La eternidad en un minuto.
Luz y sombra en un mundo extraordinario. (Parte III)
(Puedes leer la parte II aquí)
Se suele insistir que la frustración amorosa de Charles Dodgson le convirtió en escritor. Pero también, fue la puerta abierta para que su singular e inquietante alter ego Lewis Carroll le arrebatara su lugar en el mundo. Carroll jamás se recuperó del todo de la pérdida de Alice Liddell y mucho menos, del sufrimiento incomprensible de amar la imagen idílica de una mujer que era más un ideal, que una criatura de carne y hueso. Y fue esa experiencia traumática lo que le empujó a una parte oscura de sí, que hasta entonces le había resultado impensable y dolorosa, abrumadora. Poco a poco y a la luz de sus diarios, Charles Dodgson fue desapareciendo en la sombra de Lewis Carroll, una personalidad pública poderosa y con un apetito profano imposible de controlar. Si el amor por Alice había sido la inspiración para lo que décadas después seguiría calificando “el relato más preciado que imaginó en su vida”, su recuerdo le convirtieron en una figura inquietante que aún en la actualidad despierta controversia.
La historia de Alice’s Adventures in Wonderland comenzó como un cuento que Charles había contado a las niñas Liddell, en una excursión en la que las acompañó el 4 de Julio de 1862. Por entonces, ya había algunos rumores sobre su obsesión por la compañía de las hijas del decano, por lo que se hizo acompañar por el reverendo Robinson Duckworth, para llevar a Lorina, de trece años, Alice, de diez, y Edith, de ocho a pasear por el río Támesis. La mayor de las hermanas Liddell se aburrió, la más pequeña “lloró todo el rato”, pero Alice parecía asombrada por la cualidad de Charles para “imaginar una historia sin apenas esfuerzo” contaría la misma Alice años después. Tanto le asombró la historia, que suplicó a Dodgson la escribiera para “que fuera solo suya”. Asombrado por el entusiasmo de su musa, el reverendo pasó la noche escribiendo un primer borrador de la historia, en la que además agregó todo tipo de elementos absurdos y extravagantes que el mismo Dodgson después insistiría “jamás entendió del todo de dónde habían surgido”. Maravillado por el interés de la niña por su relato, se lo obsequio por navidad como un volumen manuscrito que llevaba por título Alice’s Adventures Under Ground. El relato es esencialmente el mismo que después se publicaría, aunque varias de las aventuras del personaje tenían también una clara relación con Through the Looking-Glass and what Alice Found There, la secuela inmediata del primer libro.
Para cuando Alice’s Adventures in Wonderland se publicó en 1865, ya la relación entre los Liddell y Dodgson se había roto por completo. También Charles había abandonado la idea de acceder al sacerdocio (lo que puso en riesgo su lugar como profesor) y alimentaba una nueva obsesión, que le valió una fama siniestra y singular. De pronto, el escritor, convertido en una celebridad instantánea y además, reconocido y apreciado en los círculos literarios ingleses, comenzó a dedicarse casi en exclusiva en la fotografía. Y no sólo como un pasatiempo, sino como una forma de obsesión que cien años sigue considerándose perversa e incluso repulsiva.

────────────────────────────────────────

Prosiga el texto sobre Lewis Carroll y Alice Liddell a partir de su última oración.

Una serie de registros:
────────────────────────────────────────

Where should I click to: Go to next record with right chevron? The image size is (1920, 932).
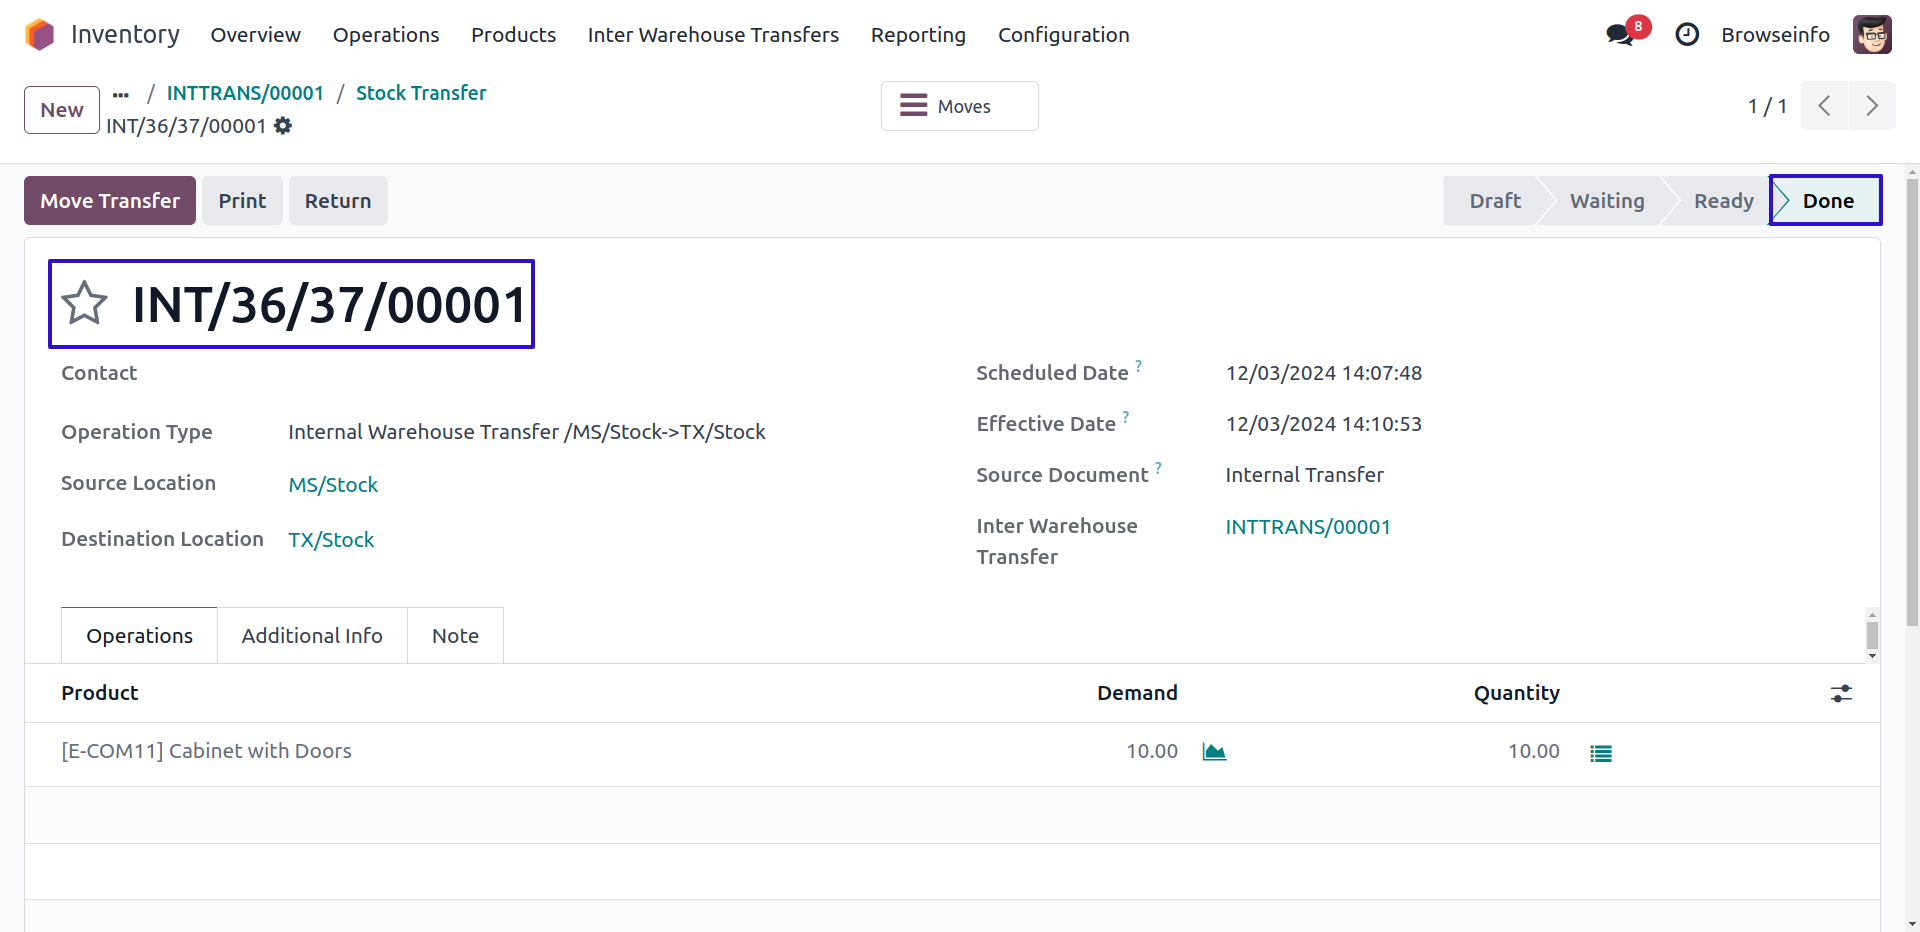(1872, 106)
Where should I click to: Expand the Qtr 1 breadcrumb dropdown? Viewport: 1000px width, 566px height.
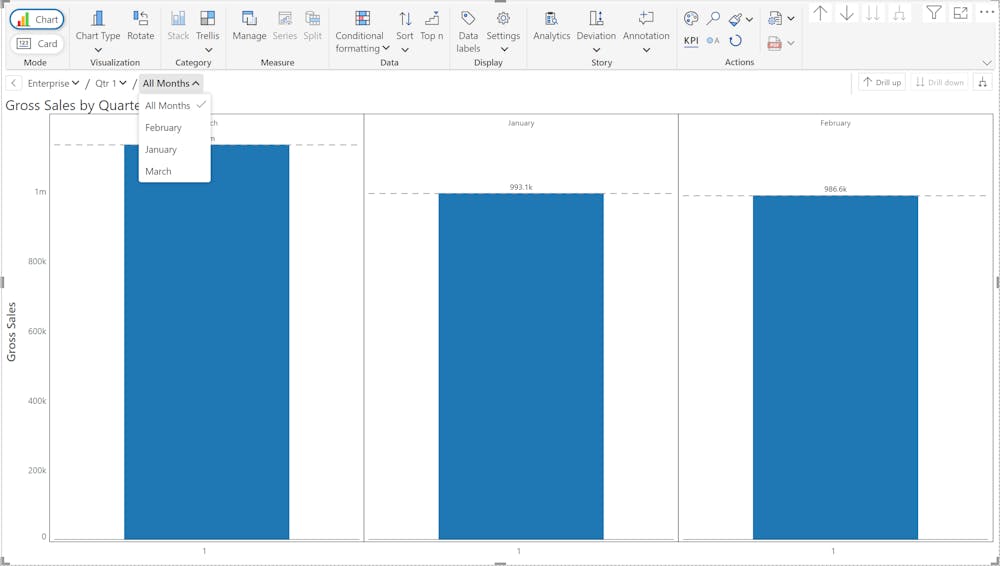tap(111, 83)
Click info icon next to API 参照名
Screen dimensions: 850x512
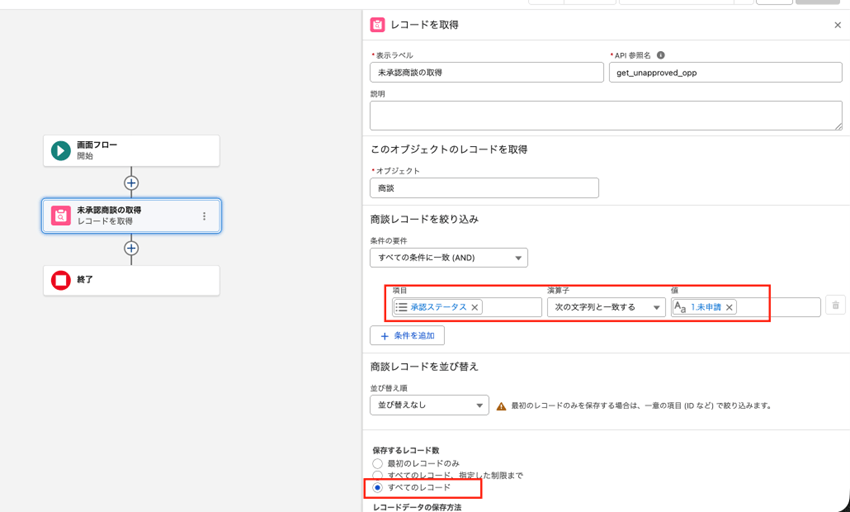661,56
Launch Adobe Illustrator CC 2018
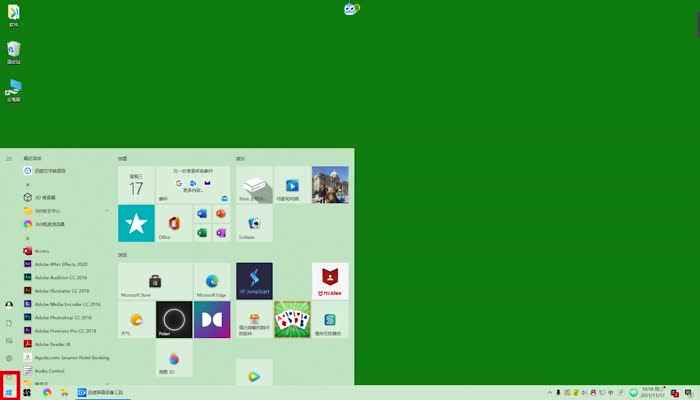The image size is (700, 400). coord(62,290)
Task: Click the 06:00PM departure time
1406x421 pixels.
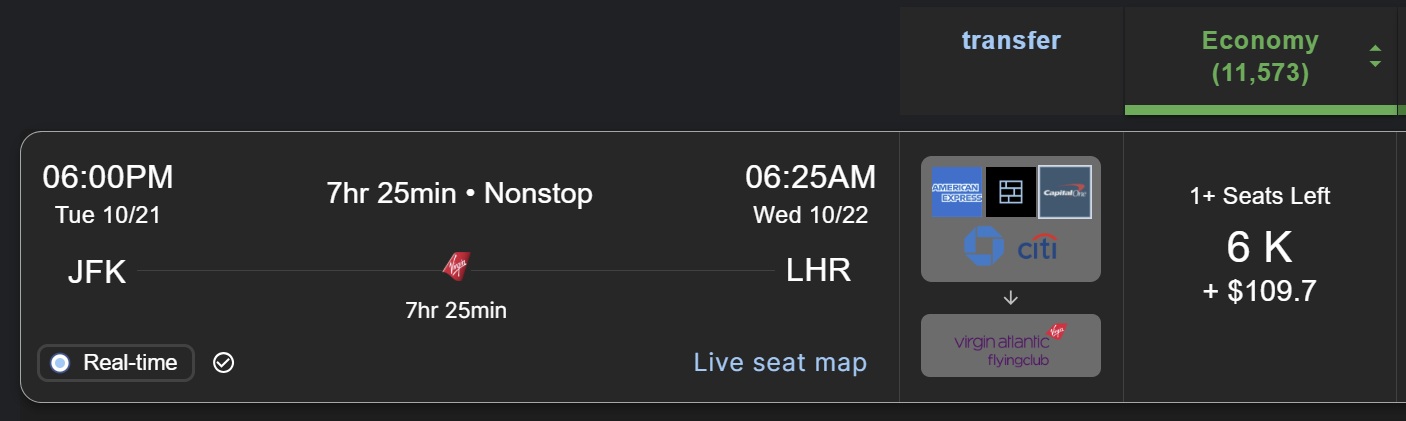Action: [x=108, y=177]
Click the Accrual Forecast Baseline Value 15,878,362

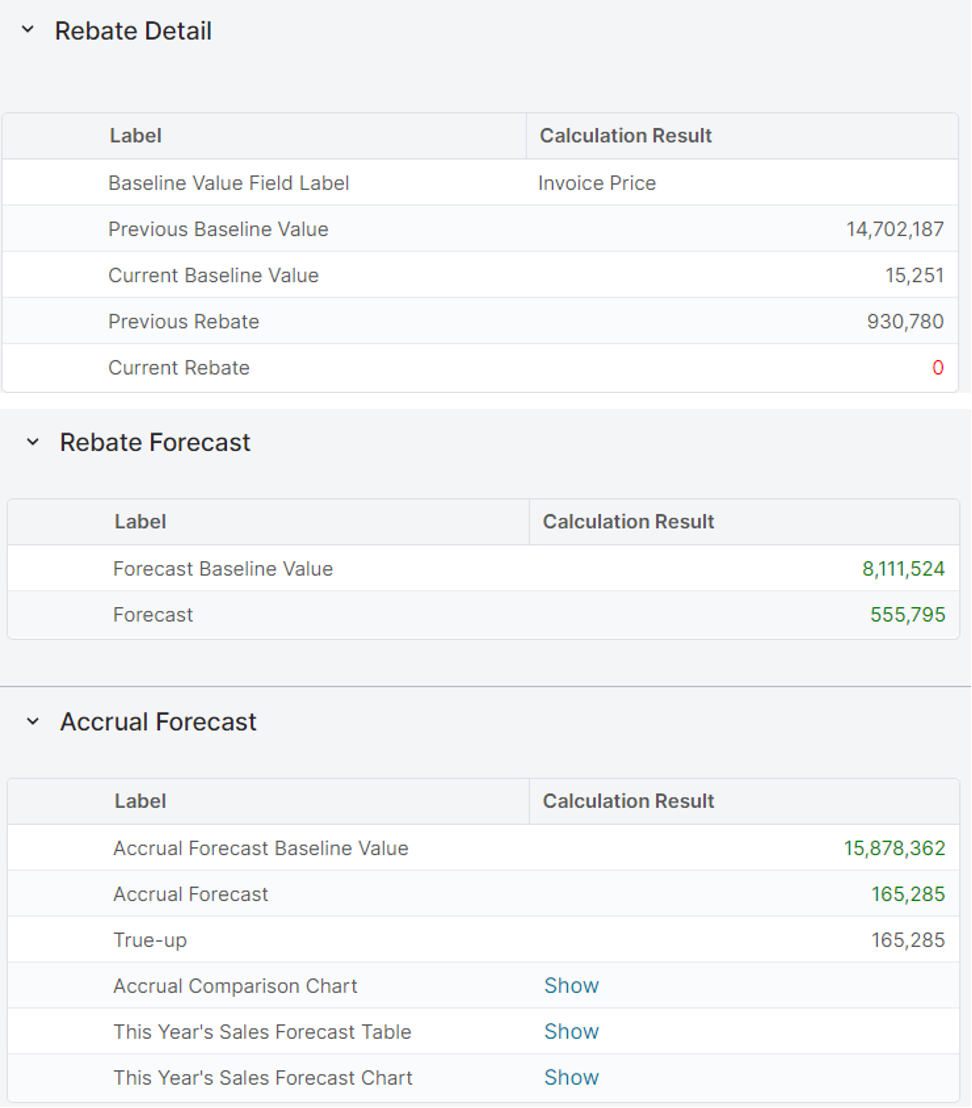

────────────────────────────────────────

RESPUESTA REDACTADA
Con veinticuatro años, Dodgson había descubierto la fotografía casi por casualidad, pero fue a los treinta cuando empezó a dedicarse a ella como investigador y después como pionero. Y aunque una cierta cantidad de sus obras son retratos y paisajes inofensivos, otra parte está dedicada casi por completo a saciar lo que sin duda, son las secuelas de su amor malogrado por Alice Liddell. A medida que el libro se hacía más famoso — lo que provocó un segundo y más grave enfrentamiento entre los padres de Alice y Dodgson — el escritor comenzó a fotografiar niñas semidesnudas. Casi como un espectro, Charles, que pidió ser llamado tanto en el mundo editorial como en el académico Lewis Carroll, comenzó a frecuentar burdeles y teatros, con la intención de convencer a las prostitutas y actrices de fotografiar a sus hijas. El recurso no podía ser más burdo y llamativo, lo que provocó que la obsesión de Carroll fuera incluso más evidente. Entre tanto, el decano Liddell luchaba por expulsarlo del campus, las ventas de su novela aumentaban como la espuma y Charles se convertía en un extraño para sus amigos y alumnos. De la figura pulcra y delicada, hosca y severa, se volvió extrovertida e imprudente. En más de una ocasión se habló — aunque no pudo probarse — que consumía sustancias “peligrosas” en los burdeles que frecuentaba y más de un crítico inglés insistió que Wonderland, en toda su belleza radiante e inquietante, era en realidad un extraño espacio en el que Carroll podía volcar “su mente perturbada”.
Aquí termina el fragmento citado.